Spanish rule gave way to Mexican rule in 1821, and the surrounding ranchos shaped a generation of life before California passed to the United States in 1848. San Diego incorporated as an American city in 1850, but the old settlement clustered around the presidio in what is now Old Town. The modern downtown is the work of one man's gamble: in 1867 Alonzo Horton bought the bayfront flats and laid out a 'New Town' close to the water, betting that a city should sit beside its harbor. He was right, and the center of San Diego has faced the bay ever since.
Today San Diego trades on its climate as much as its history — 'America's Finest City,' roughly seventy degrees the year round, with the Pacific at the doorstep. Visitors and locals split their days between Balboa Park's museums and gardens, the coves and cliffs of La Jolla, the lighthouse and tide pools of Point Loma, and the long beaches of Coronado, Mission Beach, and Ocean Beach. The bay glitters, the sun drops behind Point Loma, and the same harbor that started the whole story keeps right on working into the evening.

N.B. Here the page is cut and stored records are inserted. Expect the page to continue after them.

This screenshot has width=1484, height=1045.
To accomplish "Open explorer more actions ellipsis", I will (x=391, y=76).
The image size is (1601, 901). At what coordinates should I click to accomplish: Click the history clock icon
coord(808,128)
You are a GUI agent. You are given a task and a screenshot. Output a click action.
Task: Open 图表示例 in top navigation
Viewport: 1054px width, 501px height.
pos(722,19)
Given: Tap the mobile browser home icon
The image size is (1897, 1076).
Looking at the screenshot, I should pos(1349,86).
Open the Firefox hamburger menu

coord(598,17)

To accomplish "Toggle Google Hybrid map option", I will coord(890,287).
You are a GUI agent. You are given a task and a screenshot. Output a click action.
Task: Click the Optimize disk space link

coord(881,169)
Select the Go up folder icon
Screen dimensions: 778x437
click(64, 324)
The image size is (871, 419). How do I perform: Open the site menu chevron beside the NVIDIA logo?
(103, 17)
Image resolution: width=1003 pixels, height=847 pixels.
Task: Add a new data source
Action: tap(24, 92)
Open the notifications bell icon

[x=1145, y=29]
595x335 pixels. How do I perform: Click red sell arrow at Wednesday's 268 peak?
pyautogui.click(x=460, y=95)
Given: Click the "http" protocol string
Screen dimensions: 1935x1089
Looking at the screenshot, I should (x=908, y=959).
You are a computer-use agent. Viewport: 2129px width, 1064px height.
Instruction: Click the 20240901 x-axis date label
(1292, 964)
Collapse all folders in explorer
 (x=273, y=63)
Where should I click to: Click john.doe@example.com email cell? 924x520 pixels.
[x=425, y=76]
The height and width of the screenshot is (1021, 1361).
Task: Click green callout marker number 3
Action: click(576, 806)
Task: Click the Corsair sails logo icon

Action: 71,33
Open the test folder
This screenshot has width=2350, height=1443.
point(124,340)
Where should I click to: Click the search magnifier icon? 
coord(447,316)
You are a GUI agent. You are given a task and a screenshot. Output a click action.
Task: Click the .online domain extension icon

Why People Visit San Diego
San Diego rewards visitors with a rare mix: deep early-California history, a working Navy harbor, world-class parks and museums, and miles of Pacific coast, all under a famously mild sky. People come for Balboa Park and the bay, for the beaches and the sunsets off Point Loma, and for the layered story of the city where California began. It is historic, easygoing, and unmistakably Californian.